Les effets possibles du changement climatique sur l’agriculture ont été davantage étudiés dans le cas des grandes cultures que dans celui des cultures maraîchères. Pourtant, les plantes maraîchères vivaces sont exposées toute l’année à des facteurs de stress biotiques et abiotiques reliés au climat, et leur implantation exige souvent de forts investissements qui vulnérabilisent les producteurs. Les recherches antérieures ont principalement visé à évaluer les effets des changements devant survenir dans les températures et les précipitations à l’échelle du continent ou même de la planète. Récemment, on a commencé à mettre l’accent sur les changements devant se produire à l’échelle régionale, qui touchent plus directement les producteurs et les responsables de la planification locale. Le changement climatique devrait peu à peu modifier la répartition géographique des cultures, des ravageurs et des maladies, mais la possibilité de cultiver une espèce donnée dans une localité donnée dépendra avant tout de la fréquence des phénomènes extrêmes, tels que sécheresses et températures très basses ou très élevées, ainsi que de la variabilité des conditions de culture, deux facteurs risquant d’être aggravés par le changement climatique. Pour évaluer les risques associés au changement climatique, à la variabilité des conditions et aux phénomènes extrêmes, il faudra élaborer des modèles de production maraîchère qui soient sensibles aux variables climatiques à une échelle temporelle et spatiale appropriée et préciser les seuils à partir desquels les conditions peuvent limiter la réussite des cultures. Nous présentons quelques exemples d’approches pouvant servir à évaluer les effets du changement climatique sur les ressources en eau ou la possibilité de cultiver une espèce, ou encore à mettre au point des outils facilitant l’adaptation aux nouvelles conditions.
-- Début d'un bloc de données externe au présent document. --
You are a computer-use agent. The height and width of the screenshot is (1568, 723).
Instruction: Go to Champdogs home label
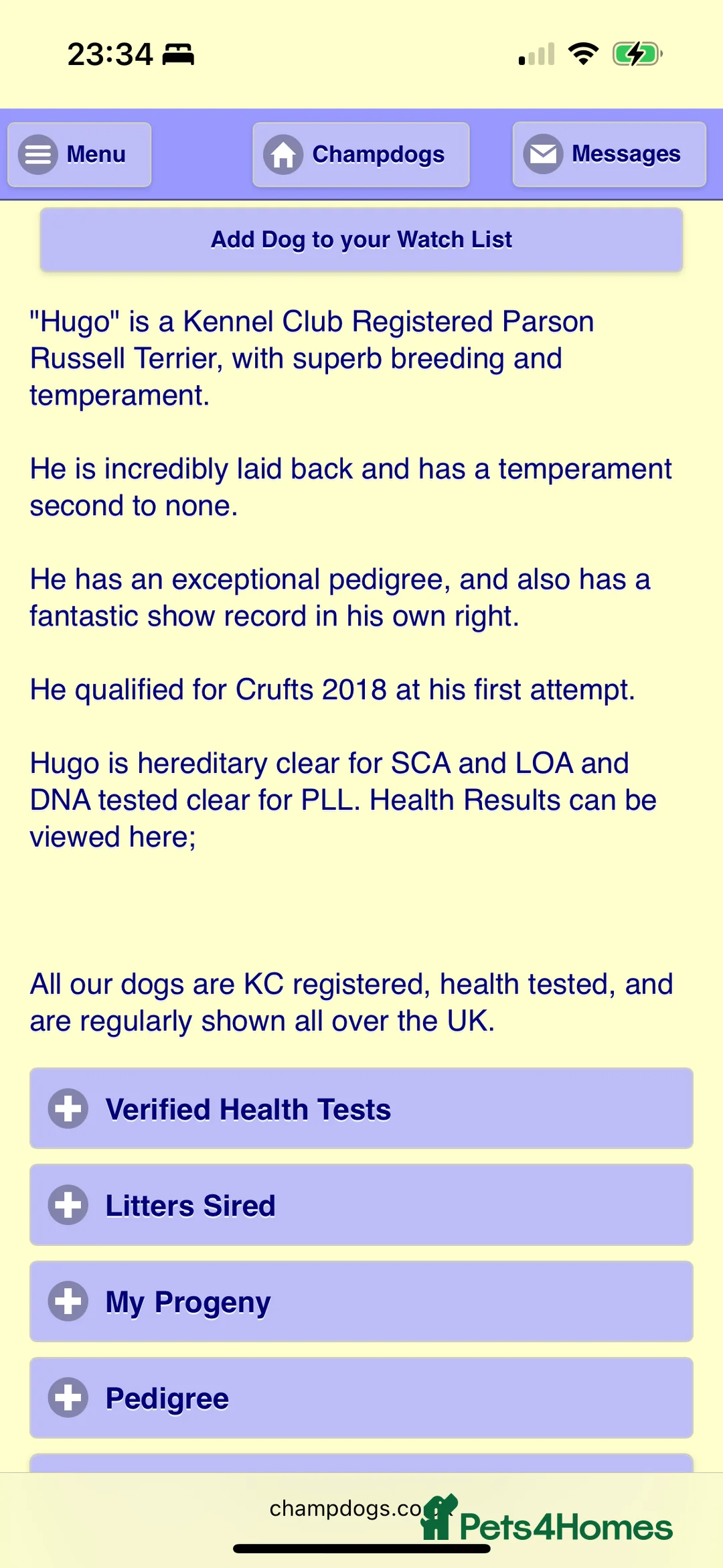tap(378, 155)
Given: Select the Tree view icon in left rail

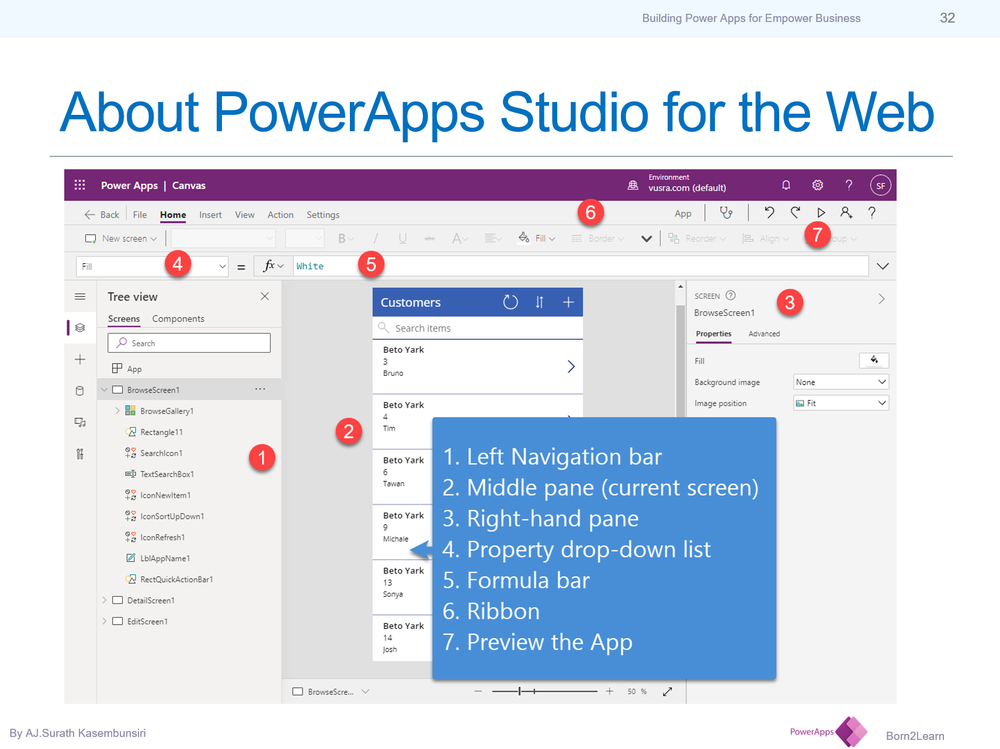Looking at the screenshot, I should point(81,328).
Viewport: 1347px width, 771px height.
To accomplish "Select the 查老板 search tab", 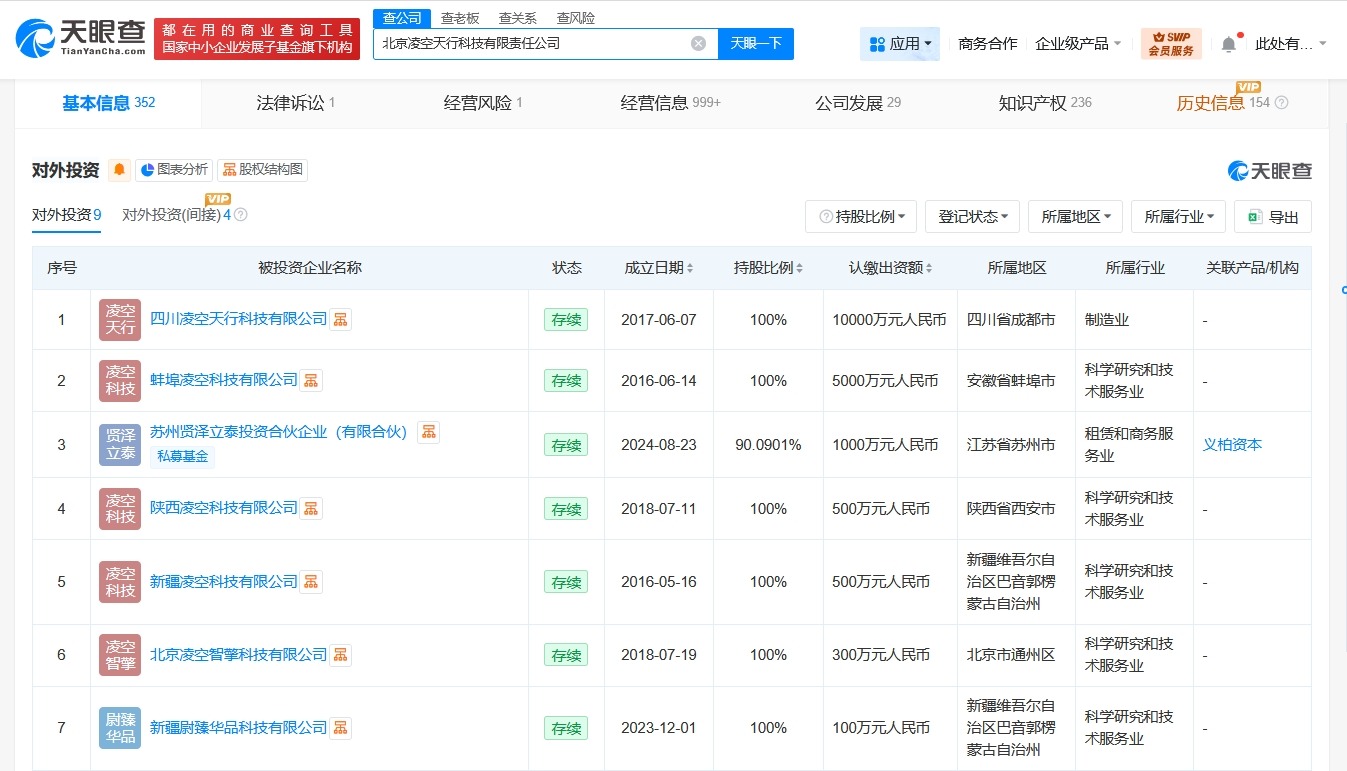I will click(459, 17).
On pourrait assurer la résilience de l’industrie maraîchère en évaluant avec soin les possibilités de chaque espèce cultivée et en créant de nouvelles cultures et de nouvelles pratiques d’exploitation permettant de surmonter les conditions climatiques extrêmes. Il sera également important de bien communiquer ces connaissances aux producteurs, aux planificateurs et aux décideurs, tout particulièrement en ce qui concerne la conservation des terres et des ressources en eau dont nous aurons besoin pour satisfaire aux besoins alimentaires futurs de la planète.